About Hector Zenil
I’m a senior research associate at Wolfram Research, Inc. and a final year PhD candidate in computer science at the University of Lille 1 (Laboratoire d’Informatique Fondamentale de Lille) and in philosophy of mathematics at the IHPST (Paris 1/ENS Ulm/CNRS), preparing both dissertations on algorithmic randomness under the guidance of Jean-Paul Delahaye and Cristian Calude (computer science) and Jean Mosconi (philosophy of mathematics).
I graduated with a BSc in math from the National University of Mexico (UNAM) and with a master’s degree in logic (LoPhiSS) from the University of Paris 1 Pantheon-Sorbonne. My former thesis advisors (B.S. and Master) were Francisco Hernandez-Quiroz (UNAM) and Jacques Dubucs (IHPST).
During the Summer of 2007 I was an intern at the Massachusetts Institute of Technology (MIT) and during the spring semester of 2008 a visiting scholar at Carnegie Mellon University (CMU) mostly interacting with Wilfried Sieg on applying performance tests to his automatic theorem prover AProS, and with Kevin Kelly on the relation of my research to his research on machine learning and his epistemological approach to computability.

▶ DATA:
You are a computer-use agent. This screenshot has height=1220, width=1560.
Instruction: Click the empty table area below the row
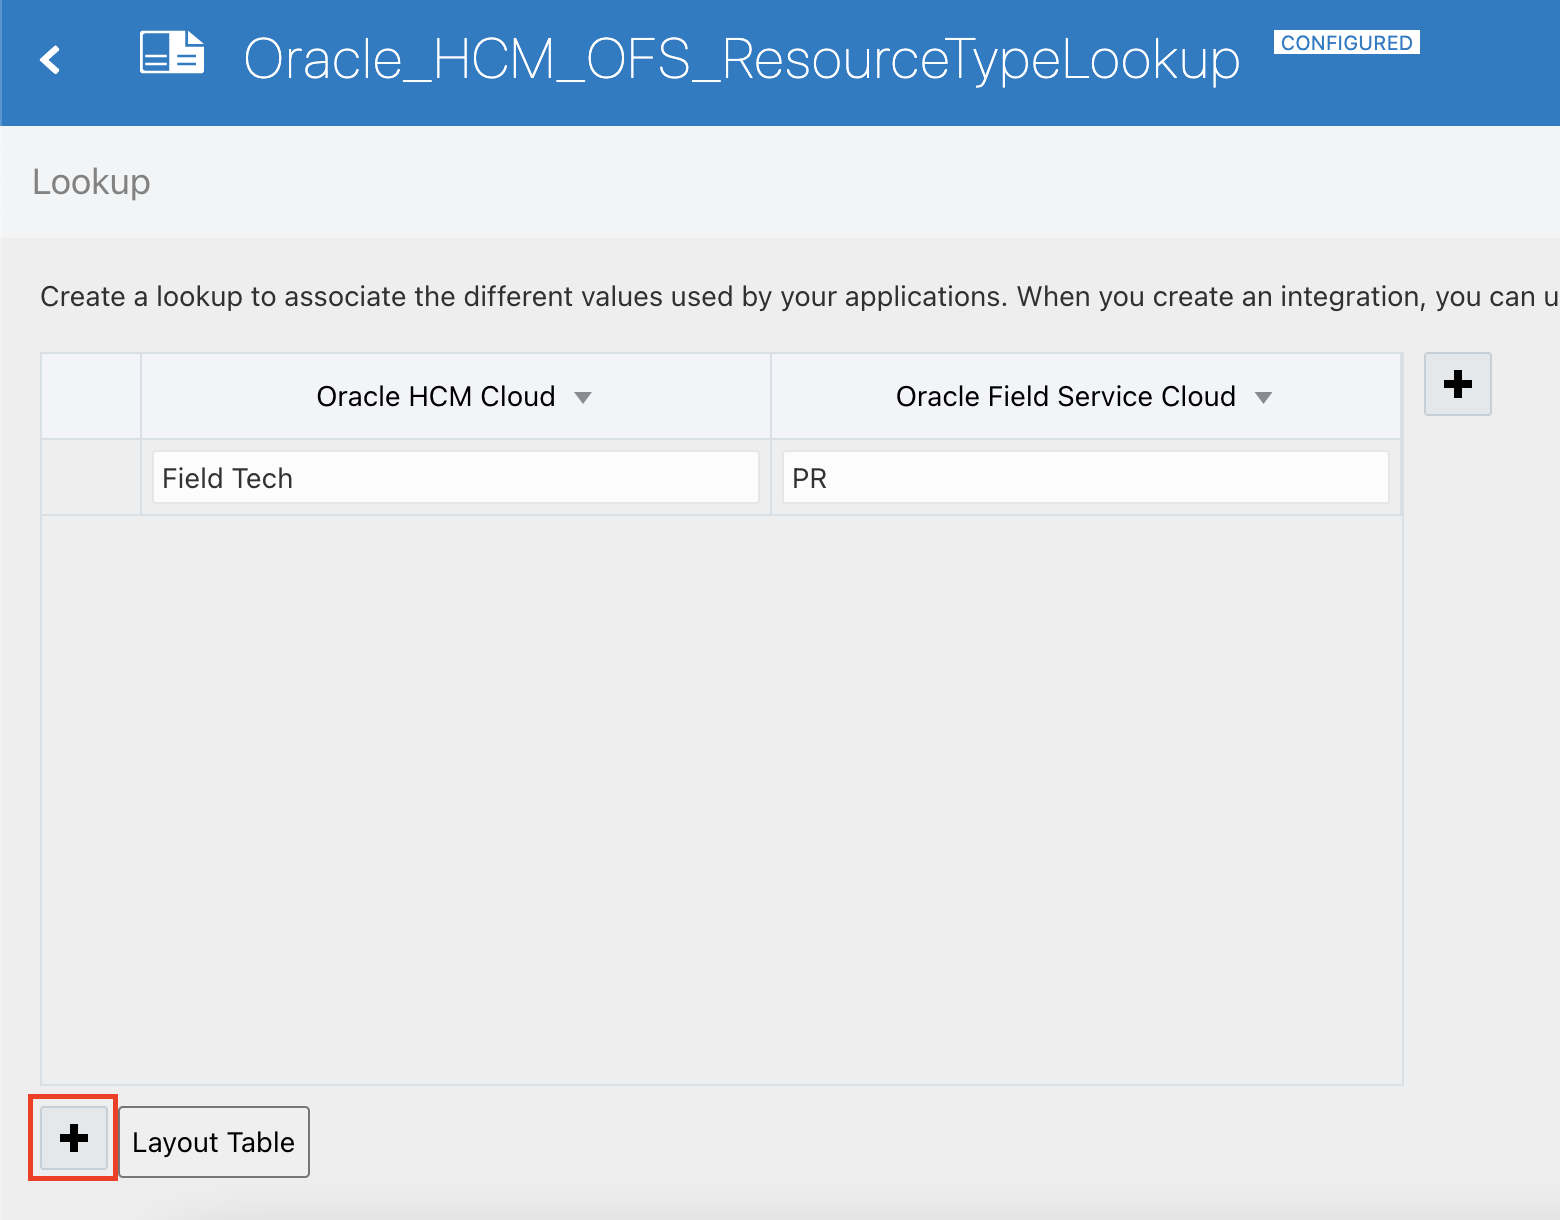(720, 800)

▶ TASKS AND EXERCISES:
(a) Set down the passage of the Hector Zenil biography that begins at the words "I graduated with" and stops after the words "approach to computability.".
(b) Answer these questions from the Hector Zenil biography:
(i) What subject are both of his dissertations on?
(ii) Which university granted his BSc in math?
(iii) What is the name of Wilfried Sieg's automatic theorem prover?

▶ ANSWERS FOR THE TASKS:
(a)
I graduated with a BSc in math from the National University of Mexico (UNAM) and with a master’s degree in logic (LoPhiSS) from the University of Paris 1 Pantheon-Sorbonne. My former thesis advisors (B.S. and Master) were Francisco Hernandez-Quiroz (UNAM) and Jacques Dubucs (IHPST).
During the Summer of 2007 I was an intern at the Massachusetts Institute of Technology (MIT) and during the spring semester of 2008 a visiting scholar at Carnegie Mellon University (CMU) mostly interacting with Wilfried Sieg on applying performance tests to his automatic theorem prover AProS, and with Kevin Kelly on the relation of my research to his research on machine learning and his epistemological approach to computability.

(b)
(i) Algorithmic randomness
(ii) The National University of Mexico (UNAM)
(iii) AProS